Embracing the Low Road
Building well architected systems with well thought-out directory and file naming schemes and well commented code is all well and good when you have the time and resources. However, what about that little side-project that you don’t really have time to do anyhow? You’re not getting paid much for it, and you don’t have time to do as good a job as you would like.
That’s fine, as long as you keep a few simple things in mind. The method of building and designing that Stuart Brand argues we need is not one of big budgets and over-planning. On the contrary, Brand embraces simplicity, common sense, and frugality in what he calls the low road.
“A young couple moves into an old farmhouse or old barn, lit up with adventure. An entrepreneur opens shop in an echoing warehouse, an artist takes over a drafty loft in the bad part of town, and they feel joy at the prospect. They can’t wait to have at the space and put it immediately to work. What these buildings have in common is that they are shabby and spacious. Any change is likely to be an improvement. They are discarded buildings, fairly free of concern from landlord or authorities: “Do what you want. The place can’t get much worse anyway. It’s just too much trouble to tear down.”
Low Road buildings are low-visibility, low-rent, no-style, high-turnover. Most of the world’s work is done in Low road buildings, and even in rich societies the most inventive creativity, especially youthful creativity, will be found in Low Road buildings taking full advantage of the license to try things”
Excerpt from Stuart Brand’s How Buildings Learn.

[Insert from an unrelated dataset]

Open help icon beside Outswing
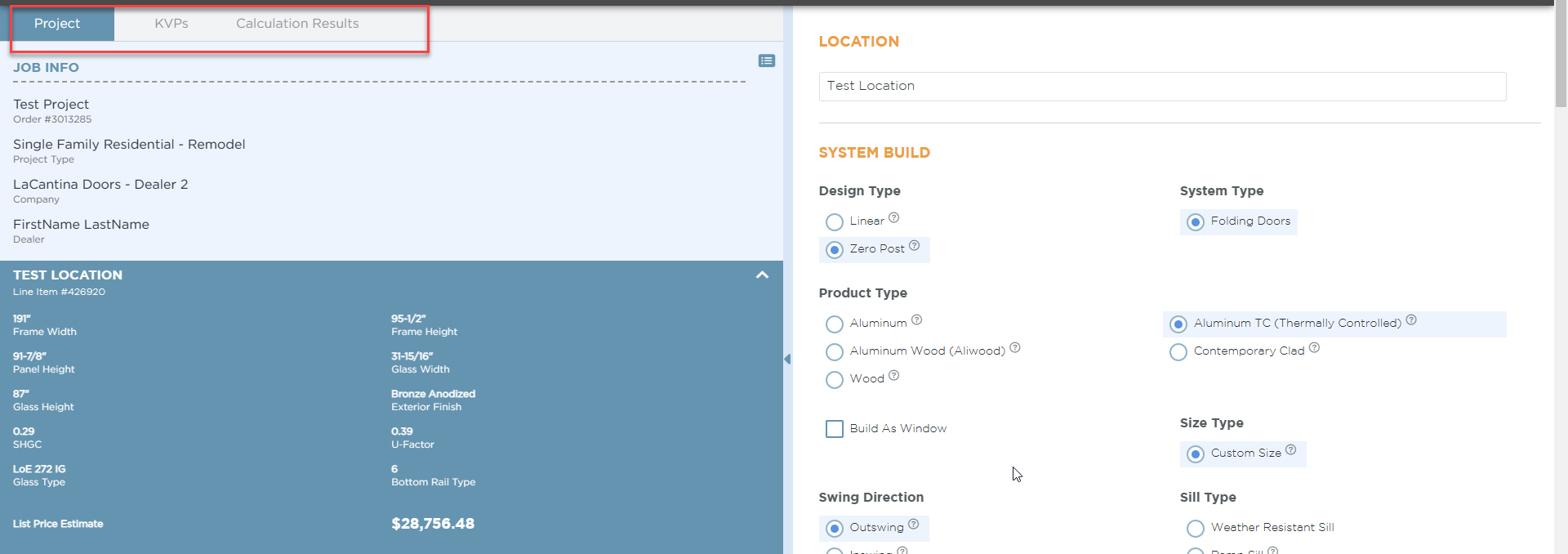The image size is (1568, 554). point(913,524)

Your quick and dirty little side project is not intended to be a monument for the ages. You’re not building the pyramids here – you’re just trying to get something done on time and on budget (if there even is a budget). Brand’s low road of building and architecture is all about quick and dirty solutions. The redeeming feature is that it be quick and dirty enough that you can tear down or dramatically renovate without anyone missing the original.

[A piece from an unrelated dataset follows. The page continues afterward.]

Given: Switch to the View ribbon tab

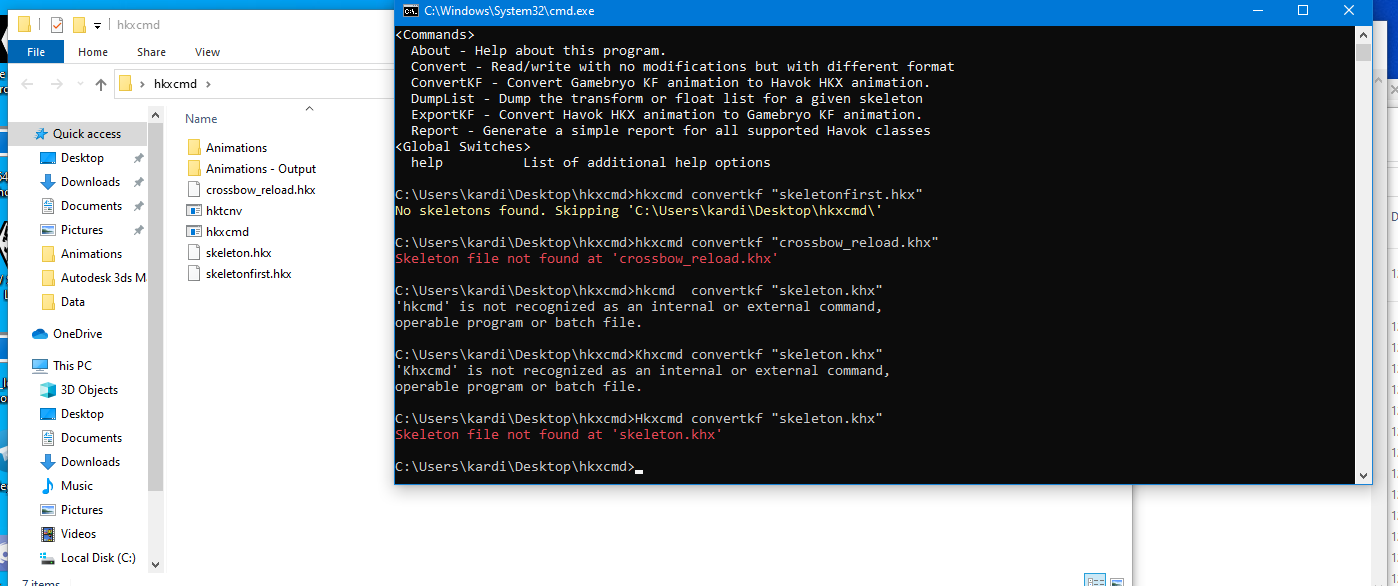Looking at the screenshot, I should pos(207,52).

The second key to building on the quick and dirty low road is to remember that even if you don’t intend something to be used for very long, if may well be.
Temporary is Permanent
Architecture is full of examples of hastily built buildings intended for a temporary use living long and fruitful lives well beyond the scope envisioned by their original builders. This phenomenon is sure to be familiar to most web developers; that web site for the university department that you built in an afternoon in 1998 is still up; that sloppy web-based application system you doubted would even work then somehow went on to handle loads of traffic.
We’ve all had projects like these. The next time you go to build something “quick and dirty” or do an ugly hack on an existing system, remind yourself that this code will probably live on far longer than you may intend.
These are only a few of the parallels between Brand’s great work, How Buildings Learn, that can be applied to web development. The book is full of other anecdotes and examples that can help any web designer or developer.